Жить становилось все интереснее, столица звала их в театры, на концерты заграничных ансамблей, открывала перед ними ворота своих богатых рынков и двери охраняемых швейцарами, сверкающих хрусталем и неоном ресторанов. Анфиса светилась от счастья, Анфису радовали толпы, шумы, грохот столичных улиц, и казалось, бензиновый перегар ей более полезен, чем озон, лесной воздух ее родной деревни. Пусть, пусть Анфиса больше увидит, узнает, радовался вместе с нею Дока, она музыкальна, она восприимчива к блеску, красоте, ей надо перегореть, напитаться радостью для их дальнейшей жизни, которая будет всякой, а больше — просто трудовой, и Дока часами высиживал за рулем, до ломоты в плечах и позвоночнике, только бы был доволен доктор Малюгин, только бы больше увидела, узнала, пережила Анфиса. Мыл, чистил, гонял «Волгу» на станцию техобслуживания, следил за исправностью каждого винтика, ибо... не мог он, Дока, Дёма Савушкин, оплачивать рестораны; он тоже платил; но много ли выложишь из своих ста пятидесяти в месяц? Анфискины восемьдесят в расчет не шли — едва на питание ей, парфюмерию... Страдал Дока жутко, чувствовал, даже минутами гибельно понимал, что ведет себя нехорошо, но утешал чуткий Малюгин: «Сегодня — я, завтра — ты... я ведь буду еще старый, пенсионный, а ты — молодой и богатый...» И Анфиса: «Ну ладно, Дём, рассчитаемся, да ты и работаешь за рулем, я тебя поцелую — и успокойся». Дока успокаивался, Дока садился за руль. А как остался один, как Малюгин пересел к Анфисе Лукошкиной на заднее сиденье — не заметил. Ведь все у них было просто, естественно, весело.

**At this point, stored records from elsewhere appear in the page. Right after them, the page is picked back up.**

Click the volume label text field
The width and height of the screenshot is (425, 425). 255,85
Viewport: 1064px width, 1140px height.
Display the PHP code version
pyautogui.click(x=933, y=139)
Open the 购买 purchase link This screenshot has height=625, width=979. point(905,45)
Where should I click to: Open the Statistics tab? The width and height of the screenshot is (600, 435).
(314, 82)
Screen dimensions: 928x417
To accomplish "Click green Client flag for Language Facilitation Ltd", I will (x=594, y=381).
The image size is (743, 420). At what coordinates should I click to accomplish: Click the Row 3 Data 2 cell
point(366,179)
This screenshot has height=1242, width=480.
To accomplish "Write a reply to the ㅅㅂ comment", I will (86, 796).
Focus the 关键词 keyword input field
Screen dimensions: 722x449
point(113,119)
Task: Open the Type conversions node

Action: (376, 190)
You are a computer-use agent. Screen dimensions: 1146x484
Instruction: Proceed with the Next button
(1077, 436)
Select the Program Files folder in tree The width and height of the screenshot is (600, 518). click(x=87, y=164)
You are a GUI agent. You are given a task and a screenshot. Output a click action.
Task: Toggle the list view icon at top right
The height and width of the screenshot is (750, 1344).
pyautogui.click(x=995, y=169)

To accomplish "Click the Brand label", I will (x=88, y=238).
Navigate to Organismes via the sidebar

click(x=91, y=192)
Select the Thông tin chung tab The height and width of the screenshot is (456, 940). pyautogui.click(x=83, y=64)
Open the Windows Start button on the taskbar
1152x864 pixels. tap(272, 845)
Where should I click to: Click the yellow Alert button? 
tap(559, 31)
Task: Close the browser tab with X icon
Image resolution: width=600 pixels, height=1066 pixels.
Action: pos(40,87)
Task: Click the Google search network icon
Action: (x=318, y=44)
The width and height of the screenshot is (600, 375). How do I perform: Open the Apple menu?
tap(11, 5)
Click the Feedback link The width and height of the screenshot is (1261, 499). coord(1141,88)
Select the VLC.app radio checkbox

Дока ощутил, осознал свое одиночество как-то вдруг: Анфиса перестала забегать к нему в механический, обедала раньше или позже его, после работы уходила с подругами, застать ее в общежитии стало почти невозможно; соседка, тоже лаборантка, усмешливо говорила: к Доке и Доку ушла. Но в машине по-прежнему оказывались втроем, он — впереди, они — на заднем сиденье, хотя квартиру Малюгина он почти не навещал теперь: вроде некогда было, заботы гаражные, дачные, работа... И вот пришел к Доку поговорить о моторе — кольца поршневые подносились, масло перегорать стало, — и открыла ему Анфиса. В прихожей не горел свет, Дока смутно видел ее лицо, но голос, после короткого, какого-то уж очень глухого молчания, прозвучал буднично спокойно. Анфиса сказала, что Малюгин попросил ее убраться в квартире, и Дока может войти, подождать его: он задержался на ученом совете.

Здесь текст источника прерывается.